But perhaps the ultimate turn came from Beal on the KUAT-TV news
show Arizona Illustrated, where he now regularly agrees
with the Tucson Citizen's Mark Kimble and that yahoo from
Inside Tucson Business. In discussing the 1961 law which
set up the six-mile, no-incorporation zones, Beal cavalierly dismissed
the argument that the law is unconstitutional by saying it was
a law that had been on the books for some time and the Supreme
Court should leave it alone.
Excuse me, Tom: I'm the guy who used to hang with the folks who
wanted to impeach Earl Warren and attacked the courts for too
much activity.
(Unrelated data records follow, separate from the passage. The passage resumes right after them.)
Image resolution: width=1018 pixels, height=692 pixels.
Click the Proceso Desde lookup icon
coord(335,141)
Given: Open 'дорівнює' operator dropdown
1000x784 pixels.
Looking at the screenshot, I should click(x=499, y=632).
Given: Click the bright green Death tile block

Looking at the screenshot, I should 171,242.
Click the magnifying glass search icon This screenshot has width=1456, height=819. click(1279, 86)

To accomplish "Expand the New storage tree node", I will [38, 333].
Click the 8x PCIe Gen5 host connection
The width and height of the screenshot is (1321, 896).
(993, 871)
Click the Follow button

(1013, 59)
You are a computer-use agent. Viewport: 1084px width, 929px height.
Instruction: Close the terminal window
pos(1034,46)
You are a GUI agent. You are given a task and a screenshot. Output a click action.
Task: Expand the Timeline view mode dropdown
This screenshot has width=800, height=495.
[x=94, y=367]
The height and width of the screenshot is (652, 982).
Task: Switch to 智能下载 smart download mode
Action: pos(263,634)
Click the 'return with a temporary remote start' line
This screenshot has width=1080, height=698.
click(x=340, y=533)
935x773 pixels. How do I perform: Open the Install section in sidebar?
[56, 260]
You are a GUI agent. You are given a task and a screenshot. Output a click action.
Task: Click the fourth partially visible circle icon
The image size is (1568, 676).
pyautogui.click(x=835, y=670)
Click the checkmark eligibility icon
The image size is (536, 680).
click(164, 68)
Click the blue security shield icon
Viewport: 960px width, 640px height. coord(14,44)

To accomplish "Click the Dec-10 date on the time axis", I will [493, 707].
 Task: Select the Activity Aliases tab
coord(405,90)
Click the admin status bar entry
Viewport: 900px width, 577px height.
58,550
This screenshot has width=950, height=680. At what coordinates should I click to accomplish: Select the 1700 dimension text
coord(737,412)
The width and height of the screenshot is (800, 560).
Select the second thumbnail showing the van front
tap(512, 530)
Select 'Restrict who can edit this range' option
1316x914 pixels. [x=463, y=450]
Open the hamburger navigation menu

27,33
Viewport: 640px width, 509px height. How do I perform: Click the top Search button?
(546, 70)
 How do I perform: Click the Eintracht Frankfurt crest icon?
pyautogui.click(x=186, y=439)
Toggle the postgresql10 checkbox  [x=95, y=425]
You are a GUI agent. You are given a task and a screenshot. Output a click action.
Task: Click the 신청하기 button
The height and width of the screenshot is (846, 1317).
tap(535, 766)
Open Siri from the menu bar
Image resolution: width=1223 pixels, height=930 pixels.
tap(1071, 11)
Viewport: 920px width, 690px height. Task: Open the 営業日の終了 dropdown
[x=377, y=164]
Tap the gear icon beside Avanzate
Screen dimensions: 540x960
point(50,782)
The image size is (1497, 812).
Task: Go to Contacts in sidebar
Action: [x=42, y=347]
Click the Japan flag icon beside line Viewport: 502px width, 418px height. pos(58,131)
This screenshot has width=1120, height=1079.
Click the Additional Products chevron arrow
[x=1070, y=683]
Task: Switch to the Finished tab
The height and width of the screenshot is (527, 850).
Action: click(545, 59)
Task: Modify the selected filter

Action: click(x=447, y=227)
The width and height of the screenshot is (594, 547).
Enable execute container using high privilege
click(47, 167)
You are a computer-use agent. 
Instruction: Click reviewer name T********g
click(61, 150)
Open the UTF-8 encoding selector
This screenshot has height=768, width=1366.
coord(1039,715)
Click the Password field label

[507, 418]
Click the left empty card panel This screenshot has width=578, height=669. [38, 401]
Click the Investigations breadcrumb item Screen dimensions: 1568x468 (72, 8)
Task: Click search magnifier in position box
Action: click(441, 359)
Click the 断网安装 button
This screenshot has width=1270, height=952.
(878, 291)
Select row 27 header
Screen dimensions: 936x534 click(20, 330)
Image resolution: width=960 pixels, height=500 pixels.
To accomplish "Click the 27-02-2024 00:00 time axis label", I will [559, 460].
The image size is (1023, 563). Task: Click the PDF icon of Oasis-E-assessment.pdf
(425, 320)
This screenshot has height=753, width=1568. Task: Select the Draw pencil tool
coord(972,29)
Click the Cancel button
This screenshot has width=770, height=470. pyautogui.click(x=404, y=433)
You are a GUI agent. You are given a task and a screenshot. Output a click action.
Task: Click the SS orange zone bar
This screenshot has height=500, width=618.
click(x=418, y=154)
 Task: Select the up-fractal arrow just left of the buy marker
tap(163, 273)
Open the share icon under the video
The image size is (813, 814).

You're the guy who believes that liberal judges
have done much to bring about change by throwing out bad laws,
regardless of their vintage, remember?
Tom Beal has always been a mellow guy, but he used to have a
deep sense of justice, and he could become righteously indignant
when necessary. Apparently mellow now dominates, because he can't
find anything wrong anymore with the way a gaggle of corrupt local
governments behave. Amphi Schools? Town of Marana? Oro Valley?
So what? It's easier to zing Tortolita, the only people who are
actually trying to do something about all that rampant
growth Beal now finds inevitable.
So, Tom, who do you think ought to play us in the movie?